On Wednesday the yield, or interest rate, on the benchmark US Treasury bond rose to above 4 percent for the first time since last November in anticipation of higher interest rates from the Fed.  Yields rose again yesterday, along with a rise in the value of the dollar on currency markets.

Rates on the 10-year bond are now at their highest point in around a decade. The yield on the two-year Treasury note rose to 4.89 percent, its highest level in 16 years. Significantly it meant that yield curve inversion—a situation where, contrary to normal experience, the rates at the shorter end of the market are higher than those at the longer end—was at its steepest in 42 years.

Yield curve inversion is widely regarded as an indicator of a developing recession.

In its analysis of the market shift, the Financial Times (FT) noted: “Expectations have changed drastically over the past month after releases of hotter-than-expected US economic data. Investors at the start of February anticipated that rates would peak at just under 5 percent in the second quarter.”

Now the belief is that the Fed rate will rise from its current range of 4.5-4.75 percent to 5.5 percent by the third quarter. A rate of increase of this size is expected to increase unemployment by hundreds of thousands.

The main set of data impacting on market expectations came from the Labor Department which reported early in February that the unemployment rate fell to a new low, “potentially extending upward pressure on wages,” as the Wall Street Journal commented.

At the same time inflation is not receding, with the latest data showing that the Fed’s key measure, the personal consumption expenditure price index, increased in January.

In a recent article, the FT cited comments by an economist, Bill Diviney, at the financial firm ABN Amro, which spelled out the class logic of the policies being pursued by finance capital.

“Given tight labour markets, it is clear that central banks want to see convincing signs that the economy is turning down and subsequently that unemployment will turn up,” he said.

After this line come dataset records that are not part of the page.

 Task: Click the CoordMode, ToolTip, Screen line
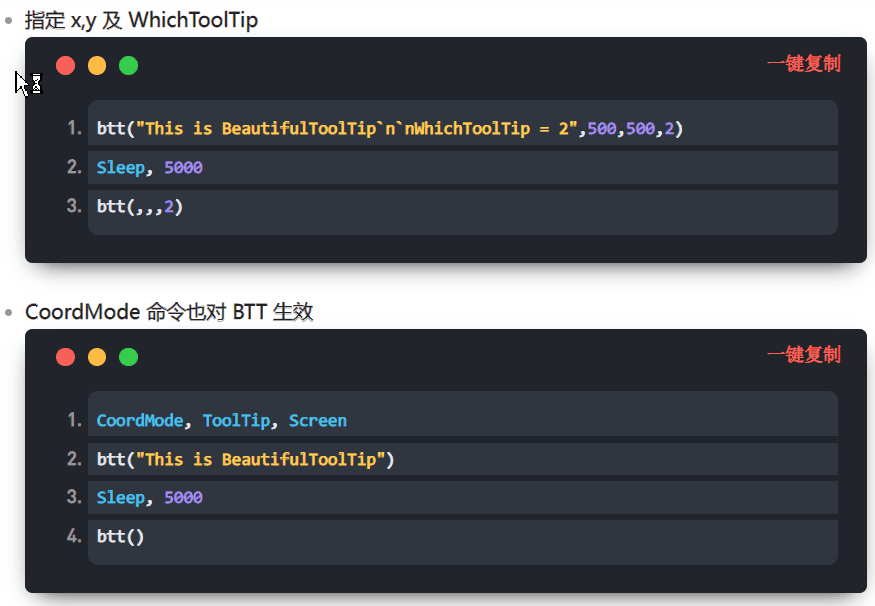pos(221,421)
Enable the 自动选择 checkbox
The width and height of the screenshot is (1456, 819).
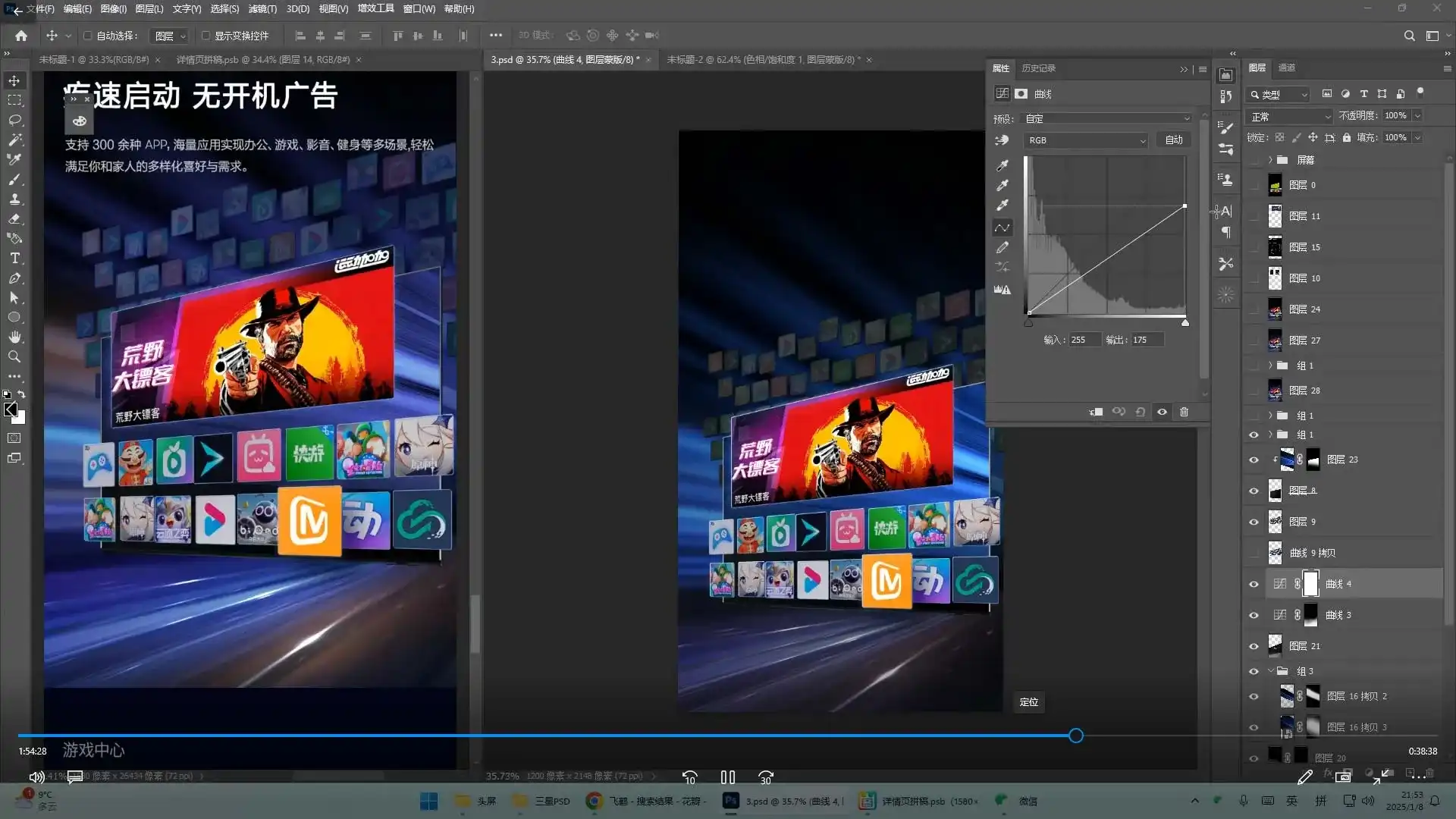click(88, 36)
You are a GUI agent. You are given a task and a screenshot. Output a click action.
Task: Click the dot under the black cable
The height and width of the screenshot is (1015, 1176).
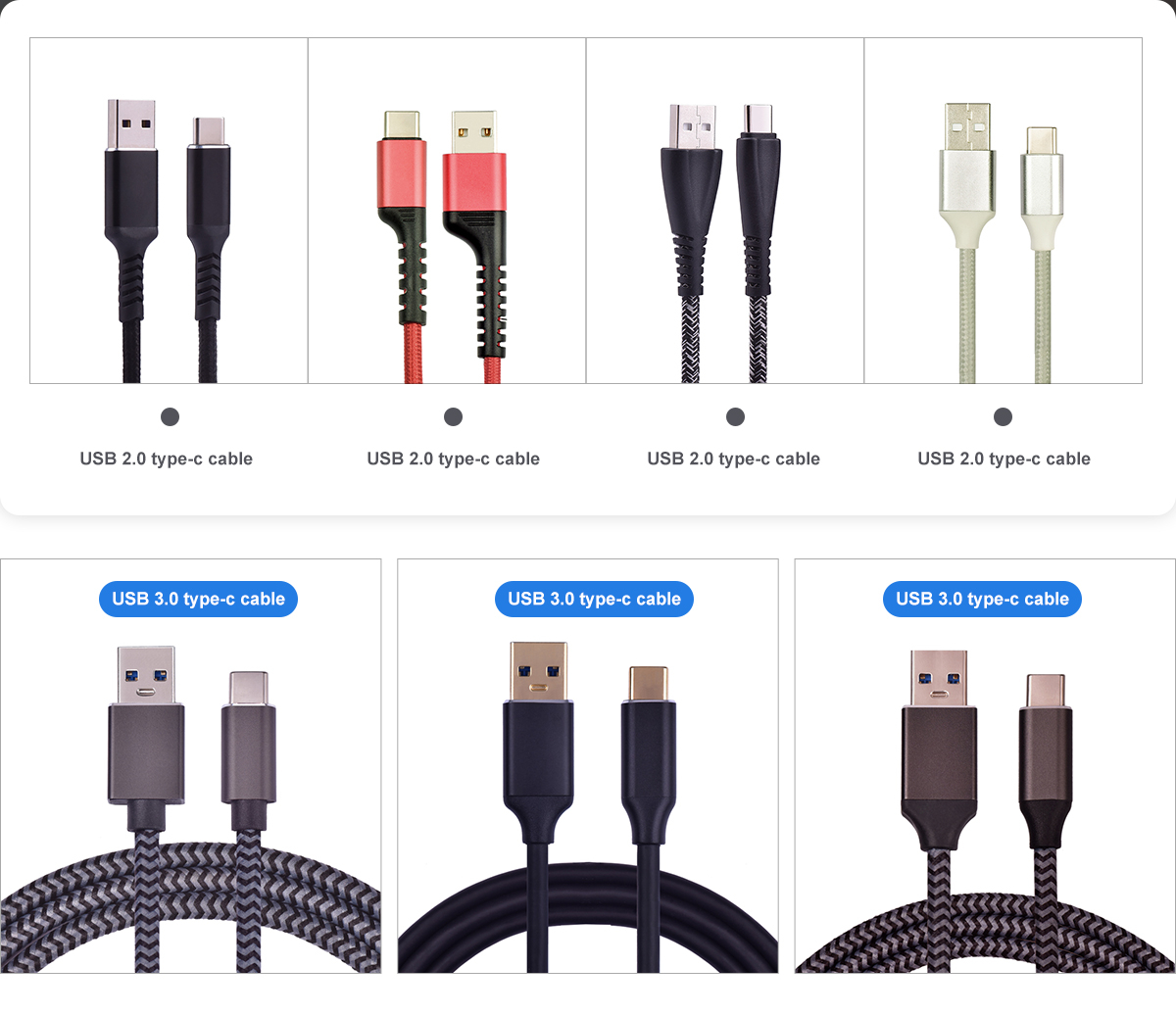click(170, 416)
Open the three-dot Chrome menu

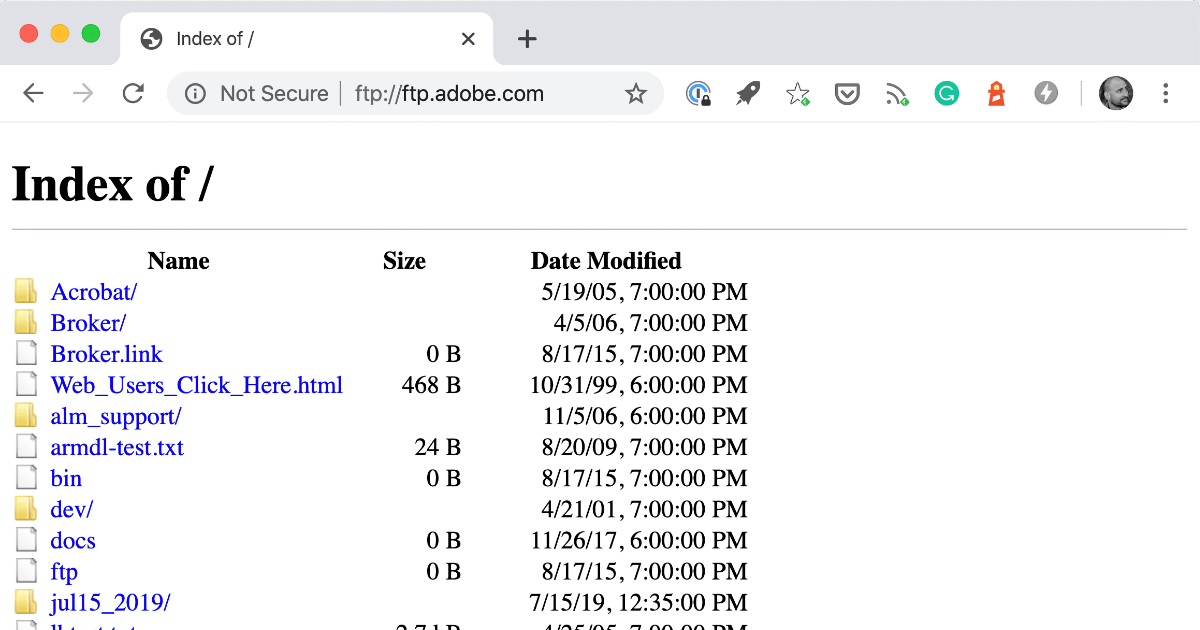[1165, 92]
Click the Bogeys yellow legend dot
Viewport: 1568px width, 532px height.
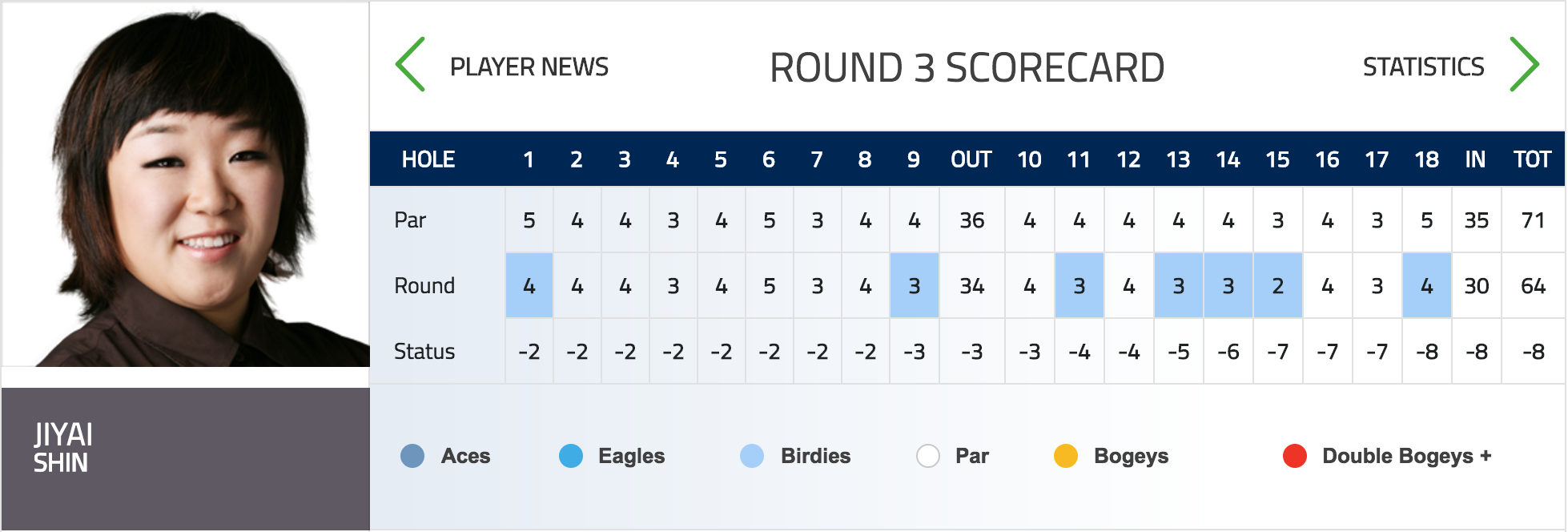(1066, 456)
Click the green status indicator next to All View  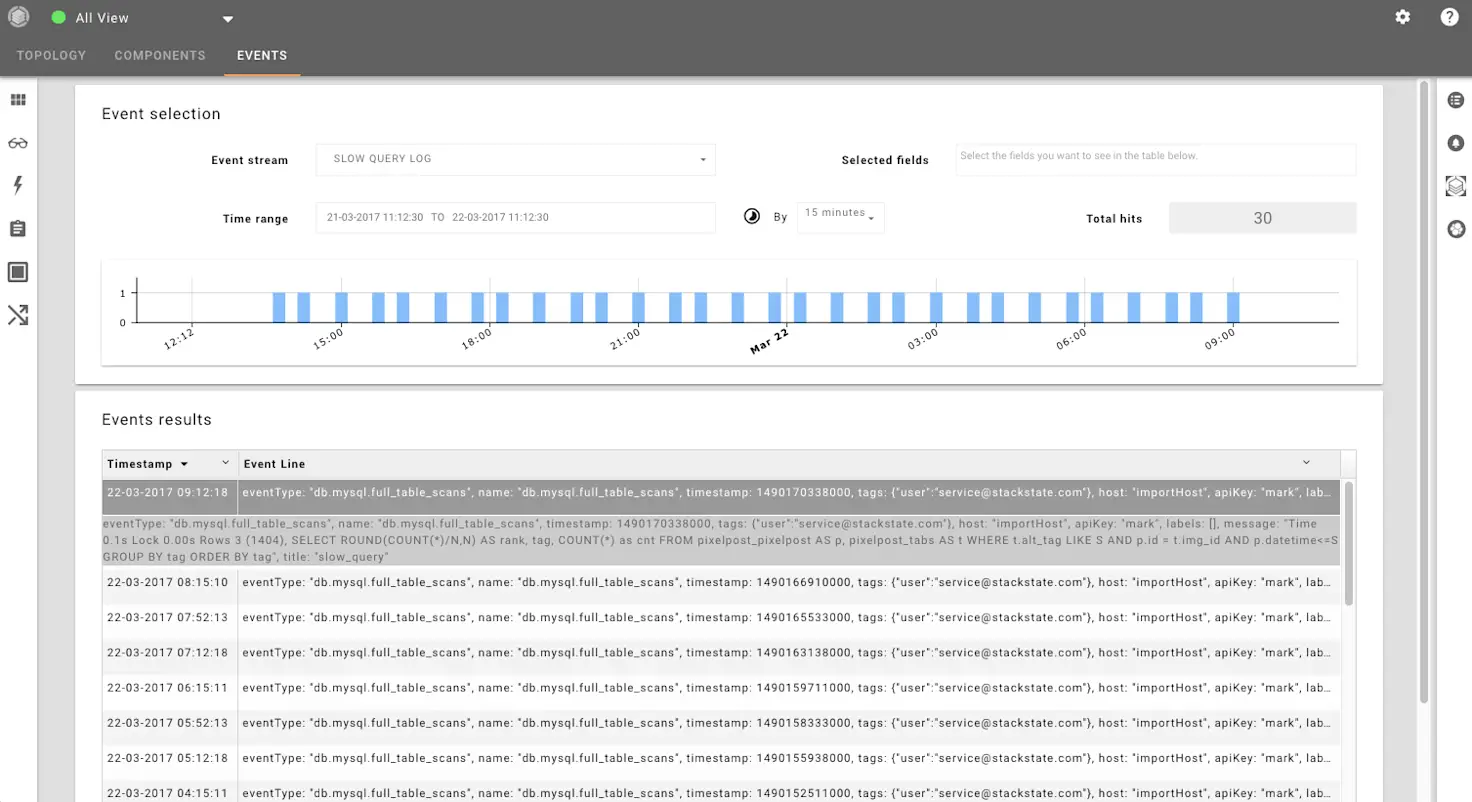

In the recent period, as it has become glaringly obvious, both from statistics and the experiences of life for billions of people the world over, that wages are not the cause of inflation, and there is no wage-price spiral, attempts are being made to put forward the claim that the central bank agenda is a mistake, the result of a misdiagnosis.

Economist Dr Jim Stanford of the Australia Institute has calculated on the basis of Australian Bureau of Statistics data that 69 percent of Australian inflation is due to profit gouging by corporations.  Calculations in other major economies would no doubt show the same results.

His conclusion is that the focus of the Reserve Bank of Australia on wage restraint, and by implication that of every other central bank is “misplaced.”

What flows from such an analysis is that if the facts of economic life are brought to light, then this policy can be corrected.

This is false. The central banks have not made a mistake. They are pursuing a consciously directed class-war agenda against the working class on behalf of the corporate and financial elites.

The handing out of trillions of dollars to the financial markets since the 2008 crisis by the central banks, a process accelerated with the onset of the pandemic in 2020, together with the refusal by the ruling elites to eliminate COVID-19, lit the fires of inflation.

They have been further stoked by massive government war spending in all major countries and profit gouging by the giant food and energy corporations and now the central banks are seeking to make the working class pay for the deepening global crisis through unending cuts in real wages.